Work instruction =
Exact copy, no pictures: every line from the one that contains "Task: Switch to the الرئيسية tab" through the end of the data below, and nothing else.

Records for the task =
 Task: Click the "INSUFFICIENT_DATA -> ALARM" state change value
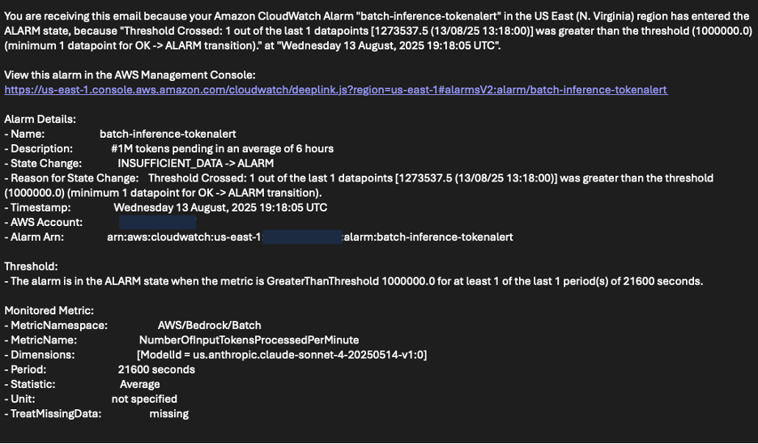[x=195, y=163]
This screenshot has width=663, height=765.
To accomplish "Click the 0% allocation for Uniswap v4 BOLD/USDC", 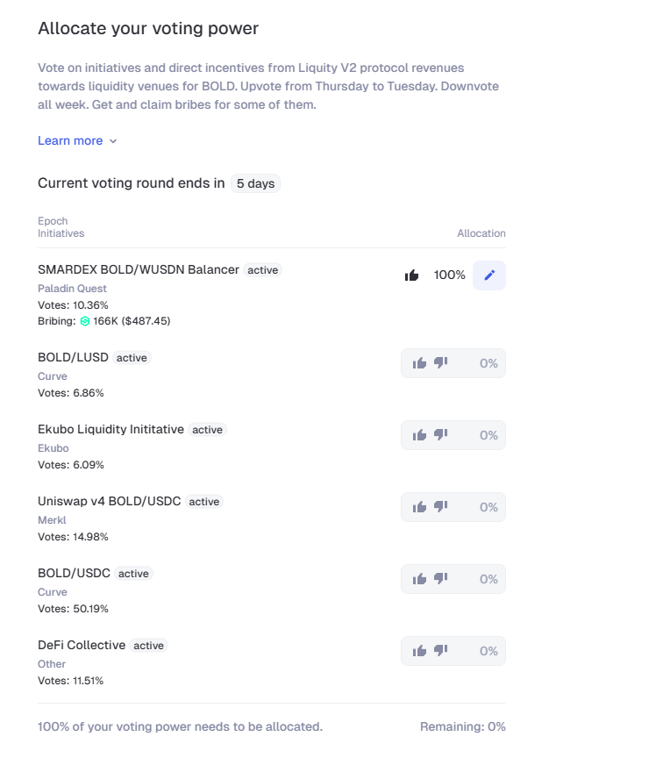I will [x=488, y=507].
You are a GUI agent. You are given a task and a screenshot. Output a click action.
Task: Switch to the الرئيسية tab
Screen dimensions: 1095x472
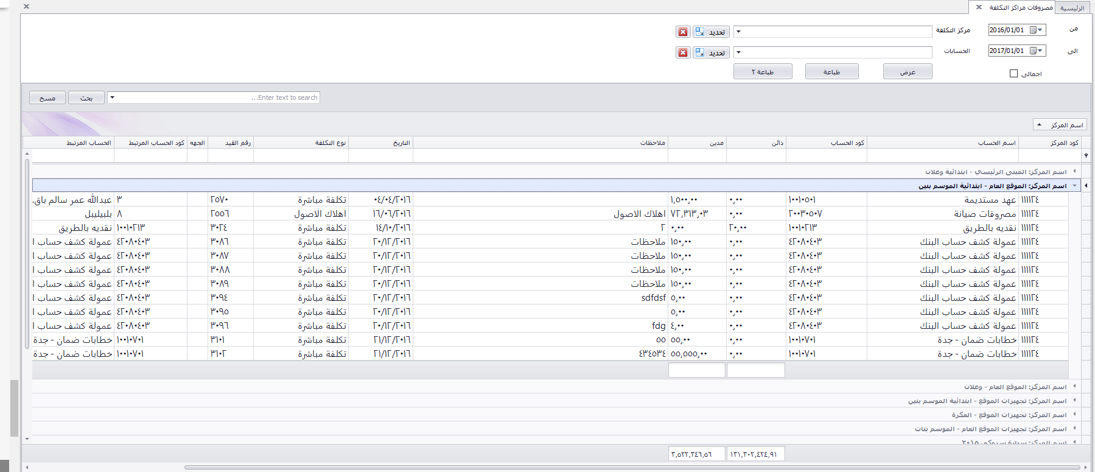click(1072, 8)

Solution below =
Task: Switch to the الرئيسية tab
Screen dimensions: 1095x472
click(1072, 8)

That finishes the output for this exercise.